Coabitare: vivere insieme non è solo condividere uno spazio
Il film coreano 84 m2 racconta, con un tono intimo e disturbante, cosa accade quando l’abitare e il coabitare non riescono a trovare un sano compromesso, arrivando a minare la stessa sopravvivenza.
In uno spazio ristretto — un piccolo appartamento in un grande condominio — si intrecciano vite che non hanno scelto di incontrarsi, ma che inevitabilmente si influenzano, si feriscono, si osservano.
Coabitare, in questo senso, non significa soltanto dividere le mura o un indirizzo, ma dividere le tensioni, i rumori, le abitudini, i silenzi e perfino le emozioni.
Ogni condominio è una sorta di organismo collettivo, in cui le singole cellule convivono, collaborano o si scontrano.
Eppure, se spostiamo lo sguardo dall’esterno all’interno, scopriamo che anche dentro di noi abitiamo in condominio.
Una moltitudine di parti diverse — fragili e forti, razionali e impulsive, timide e dominanti — coabitano nel nostro spazio interiore.
E come nei condomini reali, anche in quello personale non sempre regna la pace.
Il condominio come metafora interiore
Ogni palazzo ha i suoi piani, i suoi spazi comuni, i suoi conflitti ricorrenti.
C’è chi fa troppo rumore, chi lascia la luce accesa, chi pretende di avere sempre ragione.
Dentro di noi accade qualcosa di simile: alcune parti “occupano” più spazio, fanno più rumore, pretendono di dominare il resto.
Altre invece si chiudono in silenzio, si isolano nei piani più alti o nei sotterranei della psiche.
Coabitare con se stessi richiede la stessa pazienza, lo stesso esercizio di tolleranza che serve a convivere con gli altri.
Serve la capacità di mediare tra i propri impulsi, di accettare che in noi convivano contraddizioni, desideri opposti, identità multiple.
La difficoltà di coabitare con se stessi è forse la più grande forma di abitare che esista: perché non possiamo mai “trasferirci altrove”.
Abitare implica confini, coabitare li mette alla prova
Abitare significa delimitare uno spazio e sentirlo proprio.
Coabitare, invece, significa aprire quello spazio al rischio dell’altro.
E ogni volta che accogliamo un altro — un vicino, un compagno, una parte di noi che non comprendiamo — il confine si fa più fragile.
Il film 84 m2 ci mostra proprio questo: la tensione continua tra il bisogno di avere un rifugio e la necessità di condividerlo.
Lo spazio fisico diventa il riflesso dello spazio mentale: troppo stretto per contenere tutto, troppo abitato per restare neutro.
Anche nella nostra interiorità succede qualcosa di simile — alcune emozioni vogliono l’esclusiva, altre chiedono di essere accolte, altre ancora si nascondono.
Coabitare con se stessi significa imparare a dare spazio a tutte, senza farle esplodere in conflitto.
Un equilibrio precario, certo, ma forse l’unico modo autentico per “abitare” davvero la propria vita.
Il condominio persona
Se pensiamo al nostro mondo interno come a un condominio, allora possiamo immaginare un amministratore (la nostra coscienza), alcuni inquilini principali (i tratti più visibili del nostro carattere), e tanti abitanti più discreti che raramente si fanno notare.
Ogni tanto c’è un’assemblea — il momento del confronto, del dubbio, del ripensamento.
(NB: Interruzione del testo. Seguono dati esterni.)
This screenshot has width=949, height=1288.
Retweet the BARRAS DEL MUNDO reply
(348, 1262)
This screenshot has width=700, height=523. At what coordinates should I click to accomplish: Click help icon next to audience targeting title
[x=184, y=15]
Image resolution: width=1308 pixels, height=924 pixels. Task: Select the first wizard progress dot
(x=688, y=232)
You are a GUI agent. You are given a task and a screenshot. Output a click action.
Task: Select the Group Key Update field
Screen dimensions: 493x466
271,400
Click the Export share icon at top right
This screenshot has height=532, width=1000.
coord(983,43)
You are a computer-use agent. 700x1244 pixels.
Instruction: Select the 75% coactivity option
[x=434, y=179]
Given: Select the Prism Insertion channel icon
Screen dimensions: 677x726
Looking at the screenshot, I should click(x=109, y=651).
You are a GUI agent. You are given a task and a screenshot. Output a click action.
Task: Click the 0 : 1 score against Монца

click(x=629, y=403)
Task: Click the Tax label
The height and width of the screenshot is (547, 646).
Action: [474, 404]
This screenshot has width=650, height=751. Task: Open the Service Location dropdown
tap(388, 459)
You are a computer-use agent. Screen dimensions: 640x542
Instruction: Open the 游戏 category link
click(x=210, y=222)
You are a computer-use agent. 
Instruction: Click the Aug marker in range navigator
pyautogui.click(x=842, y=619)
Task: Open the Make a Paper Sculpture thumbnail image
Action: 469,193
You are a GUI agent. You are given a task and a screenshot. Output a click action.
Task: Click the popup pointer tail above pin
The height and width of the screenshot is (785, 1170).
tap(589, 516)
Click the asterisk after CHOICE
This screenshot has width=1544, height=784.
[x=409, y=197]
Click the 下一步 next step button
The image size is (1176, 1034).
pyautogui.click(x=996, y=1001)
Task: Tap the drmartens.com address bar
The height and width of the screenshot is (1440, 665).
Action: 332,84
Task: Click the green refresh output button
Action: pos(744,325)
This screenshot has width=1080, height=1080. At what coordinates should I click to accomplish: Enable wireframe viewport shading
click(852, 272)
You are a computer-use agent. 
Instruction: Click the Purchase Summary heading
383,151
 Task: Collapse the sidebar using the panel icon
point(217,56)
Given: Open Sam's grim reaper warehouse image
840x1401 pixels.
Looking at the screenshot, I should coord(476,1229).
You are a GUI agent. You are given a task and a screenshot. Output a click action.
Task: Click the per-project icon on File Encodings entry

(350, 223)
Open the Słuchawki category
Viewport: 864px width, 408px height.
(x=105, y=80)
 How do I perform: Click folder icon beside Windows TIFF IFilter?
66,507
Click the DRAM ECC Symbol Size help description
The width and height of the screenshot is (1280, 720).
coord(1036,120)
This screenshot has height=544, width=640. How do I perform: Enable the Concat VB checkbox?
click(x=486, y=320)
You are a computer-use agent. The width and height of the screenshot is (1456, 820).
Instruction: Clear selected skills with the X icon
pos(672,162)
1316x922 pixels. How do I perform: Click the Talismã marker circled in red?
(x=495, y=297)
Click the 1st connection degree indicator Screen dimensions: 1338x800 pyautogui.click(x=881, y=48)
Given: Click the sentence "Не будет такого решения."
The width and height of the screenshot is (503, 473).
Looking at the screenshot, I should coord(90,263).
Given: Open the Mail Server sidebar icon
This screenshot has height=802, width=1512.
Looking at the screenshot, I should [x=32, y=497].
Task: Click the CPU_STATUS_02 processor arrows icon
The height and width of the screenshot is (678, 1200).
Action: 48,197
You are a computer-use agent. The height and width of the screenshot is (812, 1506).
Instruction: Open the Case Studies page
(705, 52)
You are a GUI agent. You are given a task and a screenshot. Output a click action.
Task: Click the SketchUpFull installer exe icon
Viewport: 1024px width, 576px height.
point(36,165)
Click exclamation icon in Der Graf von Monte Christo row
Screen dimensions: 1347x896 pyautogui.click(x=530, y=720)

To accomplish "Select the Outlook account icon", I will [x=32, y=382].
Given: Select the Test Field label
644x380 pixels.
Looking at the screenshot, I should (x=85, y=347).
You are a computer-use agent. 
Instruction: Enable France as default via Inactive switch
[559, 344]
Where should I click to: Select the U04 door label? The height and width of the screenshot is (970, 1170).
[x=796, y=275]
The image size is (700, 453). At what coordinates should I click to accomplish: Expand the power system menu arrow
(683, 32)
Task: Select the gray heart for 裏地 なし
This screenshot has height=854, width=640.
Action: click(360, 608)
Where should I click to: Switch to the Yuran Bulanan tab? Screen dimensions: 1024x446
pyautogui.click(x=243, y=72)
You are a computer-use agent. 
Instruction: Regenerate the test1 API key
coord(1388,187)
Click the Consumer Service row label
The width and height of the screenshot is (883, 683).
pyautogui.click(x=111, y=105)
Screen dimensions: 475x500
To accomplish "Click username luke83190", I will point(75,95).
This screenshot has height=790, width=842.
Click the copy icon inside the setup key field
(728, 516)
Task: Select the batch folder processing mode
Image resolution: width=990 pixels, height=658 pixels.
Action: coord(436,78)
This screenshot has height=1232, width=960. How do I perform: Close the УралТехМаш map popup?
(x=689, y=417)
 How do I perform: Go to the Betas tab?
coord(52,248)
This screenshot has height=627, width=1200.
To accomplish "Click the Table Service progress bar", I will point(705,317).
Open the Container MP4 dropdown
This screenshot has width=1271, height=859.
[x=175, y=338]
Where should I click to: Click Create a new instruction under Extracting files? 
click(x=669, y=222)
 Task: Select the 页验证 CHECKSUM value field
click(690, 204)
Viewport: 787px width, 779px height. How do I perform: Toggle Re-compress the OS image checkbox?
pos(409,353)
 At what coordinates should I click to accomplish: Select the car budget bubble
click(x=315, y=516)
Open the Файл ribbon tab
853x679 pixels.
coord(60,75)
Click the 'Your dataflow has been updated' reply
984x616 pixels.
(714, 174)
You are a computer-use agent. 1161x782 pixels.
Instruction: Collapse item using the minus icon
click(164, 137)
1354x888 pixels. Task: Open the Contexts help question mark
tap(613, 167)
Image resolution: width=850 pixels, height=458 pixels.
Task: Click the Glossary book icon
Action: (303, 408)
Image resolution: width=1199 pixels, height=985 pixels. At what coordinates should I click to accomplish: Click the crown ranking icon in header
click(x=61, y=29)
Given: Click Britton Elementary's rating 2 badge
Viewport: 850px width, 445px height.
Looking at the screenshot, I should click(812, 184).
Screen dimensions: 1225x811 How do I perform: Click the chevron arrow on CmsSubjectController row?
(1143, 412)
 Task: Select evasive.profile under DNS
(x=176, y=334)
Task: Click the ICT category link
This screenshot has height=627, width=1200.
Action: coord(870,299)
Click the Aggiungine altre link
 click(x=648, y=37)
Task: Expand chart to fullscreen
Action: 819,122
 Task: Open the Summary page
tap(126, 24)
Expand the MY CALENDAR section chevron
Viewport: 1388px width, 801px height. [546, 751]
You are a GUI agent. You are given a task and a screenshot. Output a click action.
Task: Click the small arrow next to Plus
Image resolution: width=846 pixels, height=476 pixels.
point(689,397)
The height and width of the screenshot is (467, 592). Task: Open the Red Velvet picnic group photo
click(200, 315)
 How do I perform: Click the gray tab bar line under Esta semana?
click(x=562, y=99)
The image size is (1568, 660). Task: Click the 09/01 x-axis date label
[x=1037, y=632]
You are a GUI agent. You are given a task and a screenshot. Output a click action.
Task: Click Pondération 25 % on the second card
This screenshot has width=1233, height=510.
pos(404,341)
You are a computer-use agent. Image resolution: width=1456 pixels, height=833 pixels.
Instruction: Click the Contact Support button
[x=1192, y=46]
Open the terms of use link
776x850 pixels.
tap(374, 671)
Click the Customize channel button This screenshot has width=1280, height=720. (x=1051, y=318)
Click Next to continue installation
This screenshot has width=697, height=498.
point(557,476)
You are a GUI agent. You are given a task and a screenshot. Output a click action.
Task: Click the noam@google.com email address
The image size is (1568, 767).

E, come in ogni assemblea, emergono disaccordi, irritazioni, compromessi.
Il rischio è lasciare che una sola voce prenda il potere, che un unico “dominus”, come direbbe il dottor Guido Buffoli, si comporti da padrone assoluto della casa.
Eppure, l’armonia interiore non nasce dal dominio, ma dalla coabitazione: dal permettere a tutte le parti di noi di avere un posto, un ruolo, una parola.
La conclusione del dottor Buffoli
Abbiamo chiesto al dottor Guido Buffoli se è possibile un parallelismo tra il condominio palazzo e il condominio persona.
La sua risposta:
“Si può fare un convincente parallelismo fra le dinamiche conflittuali che pervadono i condomini e quelle che coabitano dentro di noi… un esempio? Basta pensare a cosa succede quando le persone abitano per le strade condomini a quattro, tre, due ruote, persino nei cieli.
La parola condominio si potrebbe collegare alla parola dominio, anche a quelle latine di dominus e domina, i padroni della casa… e tutti gli altri sono servi o liberti?”